Die richtige Digitalkamera für dich und deine nächste Reise zu finden kann ganz schön anstrengend und kompliziert werden. Ich habe in den letzten Jahren immer mal wieder Kameras gekauft und wieder verkauft, da ich nie so ganz zufrieden war.

Das Angebot ist groß. Es gibt Kompaktkameras, Spiegelreflexkameras, Actionkameras und Handykameras. Den Profi-Bereich lasse ich außen vor. Für Reisen (und für mich) zu schwer. Dann gibt es außerdem unterschiedliche Systeme, Modelle und Varianten.

Die beste Reisekamera?

Die Ansprüche sind hoch:  Die perfekte Reisekamera sollte am besten klein, handlich, robust und benutzerfreundlich sein. Aber trotzdem qualitativ gute Bilder machen. Am besten auch preiswert und nicht allzu teuer. Vielleicht willst du auch Unterwasser fotografieren können? Du siehst schon, ein echtes Allround-Talent muss her.

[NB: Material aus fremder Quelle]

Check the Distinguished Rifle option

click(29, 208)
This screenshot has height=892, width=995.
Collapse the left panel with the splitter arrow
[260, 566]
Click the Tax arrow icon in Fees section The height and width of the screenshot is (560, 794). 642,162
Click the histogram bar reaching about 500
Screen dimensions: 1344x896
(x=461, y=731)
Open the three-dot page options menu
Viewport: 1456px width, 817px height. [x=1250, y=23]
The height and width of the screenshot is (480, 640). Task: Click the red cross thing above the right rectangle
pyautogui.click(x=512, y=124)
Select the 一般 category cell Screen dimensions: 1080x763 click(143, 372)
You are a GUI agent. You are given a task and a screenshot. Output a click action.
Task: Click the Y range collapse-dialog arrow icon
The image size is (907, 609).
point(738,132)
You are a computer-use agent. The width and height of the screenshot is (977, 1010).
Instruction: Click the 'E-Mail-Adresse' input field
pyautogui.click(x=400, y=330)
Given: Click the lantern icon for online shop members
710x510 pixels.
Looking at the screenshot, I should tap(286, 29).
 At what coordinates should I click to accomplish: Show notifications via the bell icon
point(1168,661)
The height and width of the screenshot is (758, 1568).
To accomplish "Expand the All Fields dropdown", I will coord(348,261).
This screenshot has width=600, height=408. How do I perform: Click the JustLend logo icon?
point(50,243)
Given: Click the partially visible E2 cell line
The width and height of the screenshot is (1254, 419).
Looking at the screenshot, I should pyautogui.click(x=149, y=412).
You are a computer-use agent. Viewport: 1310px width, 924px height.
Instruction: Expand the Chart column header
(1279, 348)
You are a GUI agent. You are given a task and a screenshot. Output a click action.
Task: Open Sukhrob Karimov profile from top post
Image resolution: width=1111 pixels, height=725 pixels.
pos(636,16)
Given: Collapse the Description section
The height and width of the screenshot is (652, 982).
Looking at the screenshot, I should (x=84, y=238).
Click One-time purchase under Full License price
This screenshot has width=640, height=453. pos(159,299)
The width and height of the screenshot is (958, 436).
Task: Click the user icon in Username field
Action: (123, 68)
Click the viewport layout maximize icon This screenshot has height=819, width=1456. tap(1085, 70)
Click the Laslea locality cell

Da mich immer wieder Emails mit Fragen zu meiner Fotoausrüstung erreichen und ich dir im Kamera-Dschungel die Entscheidung ein wenig erleichtern möchte, hier eine grobe Übersicht der Optionen und am Ende mein Foto Equipment und Zubehör auf Reisen.


Kurzer Überblick was du hier alles findest: (Nuzte die Navigation, um direkt zum Abschnitt zu gelangen, der dich interessiert)

Welche Reisekamera ist die Richtige für dich?

Grundsätzlich gibt es diese Arten von Kameras:

  1. Smartphones
  2. Kameras mit Reisezoom
  3. Digitale Kompaktkameras
  4. Spiegelreflexkameras
  5. Systemkameras
  6. Actioncams für Outdoor- und Unterwasserfotografie

Jedes Modell hat Vor- und Nachteile. Du musst für dich selbst herausfinden, welche Faktoren und Eigenschaften einer Kamera für dich wichtig sind.

Das Wichtigste, dass du bei der Fotografie nie vergessen darfst ist die Tatsache, egal wie teuer deine Kamera und dein Equipment ist:

Nicht die Kamera macht das gute Foto, sondern der Fotograf dahinter…


Was soll die Reisekamera können?

Kurze Antwort: Alles.

Stimmt. Eine Reisekamera muss ein Allroundtalent sein. Meine typischen Fotos auf Reisen sind Landschaften, Innenaufnahmen, Makroaufnahmen von Details, Aufnahmen von Menschen (und mir), Architektur bei Städtereisen oder auch Tiere in einer größeren Entfernung (Safari).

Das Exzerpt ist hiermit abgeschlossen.